AN ELIZABETHAN REVIVAL OAK HALF-TESTER BED
CIRCA 1860
The tester with an urn finial and boldly carved strapwork apron, pendants and brackets above a panel of modern Flemish tapestry and a four panel headboard with foliate and strapwork cresting and centred by a winged mask, the footboard with barley-twist columns and centred by a mask of Queen Elizabeth I above a cartouche, the square panelled posts with ball finials
270cm high, 158cm wide, 210cm long
Provenance:
Probably acquired by Charles Richard Banastre Legh (1821-88) for Adlington Hall, Cheshire, possibly as part of a refurbishment of the mansion, and thence by descent.
Literature:
Adlington Guide Book: 'No 10 Bedroom' 'Jacobean Oak Half Tester Bed, c. 1860. The four panel headboard is contained by a canopy with boldly carved strapwork details, while the footboard has twist turned columns and is centred by a mask of Queen Elizabeth above a vacant cartouche'.

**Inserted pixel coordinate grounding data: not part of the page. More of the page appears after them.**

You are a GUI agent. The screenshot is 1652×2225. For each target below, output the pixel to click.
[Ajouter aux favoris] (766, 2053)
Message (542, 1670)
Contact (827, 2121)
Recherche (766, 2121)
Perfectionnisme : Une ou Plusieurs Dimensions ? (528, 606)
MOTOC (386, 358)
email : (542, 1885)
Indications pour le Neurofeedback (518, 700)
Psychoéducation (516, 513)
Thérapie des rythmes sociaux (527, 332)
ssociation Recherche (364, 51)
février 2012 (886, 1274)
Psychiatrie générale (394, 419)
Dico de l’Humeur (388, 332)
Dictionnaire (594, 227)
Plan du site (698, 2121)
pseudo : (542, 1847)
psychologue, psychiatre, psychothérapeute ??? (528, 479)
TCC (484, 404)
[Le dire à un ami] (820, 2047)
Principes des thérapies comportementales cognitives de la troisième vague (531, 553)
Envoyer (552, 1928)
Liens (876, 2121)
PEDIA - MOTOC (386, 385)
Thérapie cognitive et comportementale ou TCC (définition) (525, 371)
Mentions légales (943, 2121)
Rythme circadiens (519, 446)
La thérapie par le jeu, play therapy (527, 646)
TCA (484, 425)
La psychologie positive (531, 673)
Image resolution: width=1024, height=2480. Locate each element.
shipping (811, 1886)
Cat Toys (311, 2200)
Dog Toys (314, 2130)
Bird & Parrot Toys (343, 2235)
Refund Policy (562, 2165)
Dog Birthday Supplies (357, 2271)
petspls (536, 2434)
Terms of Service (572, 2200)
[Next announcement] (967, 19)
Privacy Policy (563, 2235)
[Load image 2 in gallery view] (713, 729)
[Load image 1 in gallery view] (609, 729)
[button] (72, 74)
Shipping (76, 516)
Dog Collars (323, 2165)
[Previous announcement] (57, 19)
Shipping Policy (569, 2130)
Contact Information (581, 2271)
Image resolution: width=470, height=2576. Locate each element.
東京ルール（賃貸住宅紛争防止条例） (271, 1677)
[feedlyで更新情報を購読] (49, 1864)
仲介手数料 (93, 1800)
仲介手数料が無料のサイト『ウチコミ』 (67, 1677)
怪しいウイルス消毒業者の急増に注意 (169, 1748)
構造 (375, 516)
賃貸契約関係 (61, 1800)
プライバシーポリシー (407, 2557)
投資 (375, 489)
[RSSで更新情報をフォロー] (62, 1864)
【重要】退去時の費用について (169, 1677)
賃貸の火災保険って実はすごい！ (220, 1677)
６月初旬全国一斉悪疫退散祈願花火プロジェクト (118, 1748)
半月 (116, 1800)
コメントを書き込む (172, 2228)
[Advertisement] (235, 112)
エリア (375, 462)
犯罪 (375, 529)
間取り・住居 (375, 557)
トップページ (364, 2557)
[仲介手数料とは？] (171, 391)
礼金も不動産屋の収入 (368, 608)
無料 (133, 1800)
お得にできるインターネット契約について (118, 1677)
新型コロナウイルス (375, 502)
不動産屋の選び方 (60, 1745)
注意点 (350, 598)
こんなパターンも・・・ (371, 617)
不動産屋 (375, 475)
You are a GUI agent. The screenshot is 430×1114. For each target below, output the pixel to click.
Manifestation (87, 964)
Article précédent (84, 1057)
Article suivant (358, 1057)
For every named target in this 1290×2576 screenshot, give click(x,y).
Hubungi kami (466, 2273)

This impressive Elizabethan-Revival bed is a fine example of antiquarian taste fashionable in the 19 th century. The bed offered here is enriched with heavy historicist carving liberally applied to the cornice, head-board and bottom of a half tester of a 19 th century double bed. 19 th century decorative art dealers supplied original antique furniture and pastiche furniture to meet an increasing demand by collectors interested in the relics of the past, and who wanted to emphasize the antiquity of their family lineage. One of the most prolific dealer/cabinet-makers was George Shaw (1810-76), a Yorkshire architect, who had an early interest in ancient beds (P. Lindfield, 'George Shaw Revisited: Ancient Oak and Beds', FHS Newsletter 225, February 2022, pp. 2-12). In the early 1840s, Shaw began to create 'modern' pastiches of antique furniture offering what he variously described as 'Henry VIII', Elizabeth I or 'James I', including a tester bed to which he added a footboard and royal arms that he sold to James Deardon (1798-1862) of Rochdale Manor, and, in 1847, the well-documented carved 'Paradise' bed, made for the Duke of Northumberland (sold 'Syon Park, Sotheby's, 14-16 May 1997, lot 197, and again, Christie's, London, 25 November 2004, lot 142).
As early as 1811, it was noted that 'young fellows of the better classes, in Paris' were 'ornamenting their bed-chambers and particularly their bed's head, with arms and armour of all kinds' (C. Edwards, The Romantic Interior: the British Collector at home 1750-1850, London and New Haven, 1989, p. 63). This historicist style was probably inspired by drawings of state beds in A. W. N. Pugin's, Gothic Furniture in the Style of the Fifteenth Century (1835), pl. 11, and Henry Shaw's Specimens of Ancient Furniture drawn from existing authorities, London, 1836, which included four antique beds: The Great Bed of Ware, an Elizabethan bed, now in the Victoria & Albert Museum (W.47:1 to 28-1931), two 17 th century beds from Goodrich Court and a bed from Hardwicke Hall, Derbyshire (plates XXXVII, XXXVIII, XXXIX, XL). In the official catalogue of the 1851 Exhibition, the furniture exhibits were respectively described as Elizabethan, Tudor, Gothic, Louis XIV, Renaissance, Italian, Arabian and Old English Illuminated style (R.W. Symonds, Victorian Furniture, London, 1987, p. 35). Designs for half tester beds in the antiquarian style were subsequently included in Art industry: furniture, upholstery, and house-decoration, illustrative of the arts of the carpenter, joiner, cabinet-maker, painter, decorator, and upholsterer (1879), ed. by G.W. Yapp, an Assistant Commissioner and Compiler of the Official Catalogues of the Great Exhibition of 1851, who on describing a bed in the 1851 exhibition noted: 'It is a State bed in the Elizabethan style, but judiciously treated in a lighter manner than is common' (Symonds, ibid., plates 17, 22). In 1857, the state bedroom at Abney Hall, Cheshire, was refurbished probably by J.G. Crace (1809-89) in the antiquarian style to mark the visit of the Prince Consort to the Manchester Art Treasures Exhibition that year (E. Aslin, 19 th Century Furniture, New York, 1962, plate 73).
Condition Report:
There are the inevitable minor dents marks and scratches and shrinkage cracks due to age and use.